De acordo com o veterinário, a rigidez da carne brasileira é maior porque a raça mais comum no País, nelore, é típica de clima tropical e resistente a pragas, como carrapatos e moscas. Essas dificuldades ambientais, de acordo com o veterinário, resultam nestes diferenciais à carne brasileira.
Na Europa e nos Estados Unidos, conforme Mello Júnior, o gado atinge o peso ideal para o abate em 13 meses. No Brasil, esse prazo chega a 18 meses quando os animais são cruzados em laboratório. Com o cruzamento natural - diretamente no pasto -, os bois podem levar até três anos para atingir o período do abate.

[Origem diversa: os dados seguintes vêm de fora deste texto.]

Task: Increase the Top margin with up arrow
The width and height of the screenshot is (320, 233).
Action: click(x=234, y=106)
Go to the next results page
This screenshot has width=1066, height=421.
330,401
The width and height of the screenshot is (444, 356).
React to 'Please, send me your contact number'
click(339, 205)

“O ideal é começarmos a misturar as raças brasileiras com as européias. Dessa forma, é possível herdarmos a reprodutividade rápida com características boas dos dois tipos de gado. Precisamos de um animal rústico, mas que nos traga produção rápida”, acrescenta o veterinário.

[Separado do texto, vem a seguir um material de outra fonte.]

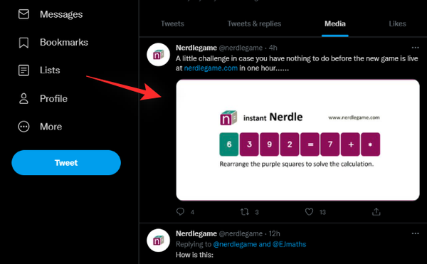Image resolution: width=427 pixels, height=264 pixels.
Task: Switch to the Likes tab
Action: click(x=397, y=23)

Apesar de tantas exigências do exterior para que a carne brasileira seja aceita, Mello Júnior destaca que os frigoríficos do País são referência em todo o mundo em higiene.

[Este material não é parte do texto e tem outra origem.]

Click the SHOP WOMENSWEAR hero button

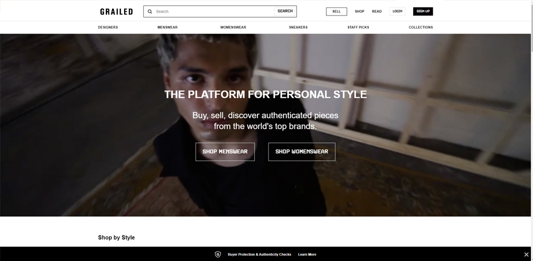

“Meu trabalho de mestrado prova isso. Temos menos contaminantes rodando dentro dos frigoríficos do que outros países que são nossos clientes. Isso porque nossos processos de higiene são bem melhores”, destaca.
A posição dos frigoríficos brasileiros, segundo o veterinário, foi conquistada há cerca de cinco anos com o processo de rastreabilidade da carne, que principalmente os países europeus passaram a exigir para continuar comprando do Brasil. O procedimento consiste em levantar toda a procedência do animal, do pasto ao frigorífico. Constata, por exemplo, o manejo sanitário que o animal teve e a que tipos de vacinas foi submetido.
“O Brasil conseguiu, através da rastreabilidade, conquistar a confiança dos importadores e, conseqüentemente, aumentar suas exportações”, completa.
De acordo com dados da Associação Brasileira das Indústrias Exportadoras de Carne (Abiec), de janeiro a junho deste ano o Brasil exportou US$ 1.365.239 em carne bovina para diversos países, o equivalente a 572.433 toneladas.
No ano passado, os frigoríficos brasileiros fecharam o ano com faturamento de US$ 3,149 bilhões em exportações, valor recorde. O crescimento foi de 22,4% sobre o ano anterior. O volume de exportações também foi recorde: 2,390 milhões de toneladas, ou seja, 18% a mais do que em 2004.
Se não fossem pelos casos de febre aftosa registrados no Mato Grosso do Sul em outubro de 2005, os resultados poderiam ter sido ainda maiores.